Electrophysiology is time-consuming and requires precision, so don’t waste your time having unproductive days – use the right materials for the job and invest in quality materials when you need to – your experiments (and sanity) will thank you for it.

Thickness and Shape

The thickness of the walls of the pipettes can be determined using the outer diameter (OD) and internal diameter (ID) values, which you will find on the box label. But why should you care about the thickness of your pipettes?

Thick-walled glass tends to produce pipettes with longer tapers and smaller tips that allow you to have recordings with reduced electric noise. They are ideal for patching cultured cells or dissociated neuronal cells.
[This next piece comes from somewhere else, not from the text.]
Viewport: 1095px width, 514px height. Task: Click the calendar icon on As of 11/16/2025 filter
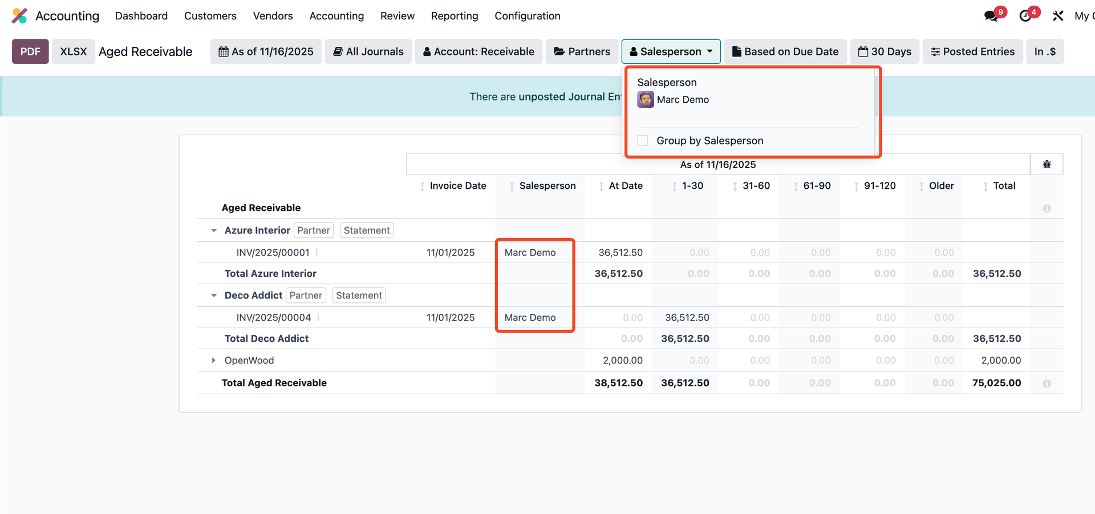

Thin-walled pipettes tend to be used if you aim to perform slice recordings, low-resistance recordings, or for microinjections. ³ 

Obtaining the right shape, size and tip dimension is a key factor that determines the success rate of your experiments and is considered by many electrophysiologists to be a kind of art in itself (and would take a few separate articles to cover completely!). The shape is also important in determining the amount of noise you will have in your recording as longer tapers tend to generate more noise than shorter tapers.

Generally, pipettes with a shorter taper are used for patching cells, and pipettes with a longer taper are used for slice recordings or tissue recordings.

The Filament

When performing a patch-clamp experiment you are generally required to fill the inside of the pipette with an electrolytic solution that conducts ions (called back-filling). During this process, air bubbles can be trapped permanently at the tip of the pipette causing the equivalent of a break in an electric circuit.

To overcome this issue, many glass pipettes have a small glass rod running lengthwise along the inner wall. This is called the filament. The filament facilitates back-filling with internal solution, especially if using small-tipped pipettes, and reduces the probability of having air bubbles in your tip. On the other hand, the presence of the filament often increases the noise, which is something you should consider carefully depending on the experiment you are going to perform.

Fire Polishing

Fire polishing is the process by which the tip of the pipette is refined to make it smoother, preventing the glass from damaging the cell membrane (and is also useful for cleaning the tip). Fire polishing is usually carried out by putting the pipette tip under a light microscope and using a heated platinum wire that is gently moved towards the tip. It is not an essential step in preparing your pipette but is highly recommended, particularly if you are struggling to obtain seals with your sample.

Final Remarks

Now that you have a patch clamping pipette made of the right material, that is the right thickness and shape for your planned experiment, remember to work as cleanly and as quickly as you can. Ideally, once your pipette is ready, you should use it straight away – I could rarely patch with pipettes prepared the day before.

Finally, there are plenty of resources out there to help with all your patching needs – I definitely encourage you to read the P97 Pipette Cookbook to start with. ^4,5

Do you have any tips for getting that elusive seal? Let us know in the comments. Also if you are interested in Drosophila electrophysiology, check out our article on “The 31 Flavors of Drosophila Electrophysiology Recording Solutions” to get the right solution for you.

Happy patching!

References

1. MDS Analytical Technologies. THE AXON GUIDE A Guide to Electrophysiology & Biophysics Laboratory Techniques. MDS Analytical Technologies: Sunnyvale, California, 94089, United States of America., 2020.
2. Levis RA, Rae JL. The use of quartz patch pipettes for low noise single channel recording. Biophysical Journal 1993; 65: 1666–1677. DOI:?10.1016/S0006-3495(93)81224-4
3. Bykhovskaia M, Vasin A. Electrophysiological analysis of synaptic transmission in Drosophila.  Wiley Interdiscip Rev Dev Biol. 2017; 6. DOI: 10.1002/wdev.277.
4. Oesterle A. P97 Pipette Cookbook. Sutter instruments Company: Novato, CA 94949 415-883-0128, 2018 doi:10.1002/ejoc.201200111.
5. Brown K, Flaming D. Advanced Micropipette Techniques for Cell Physiology. John Wiley & Sons: Chichester, 1995.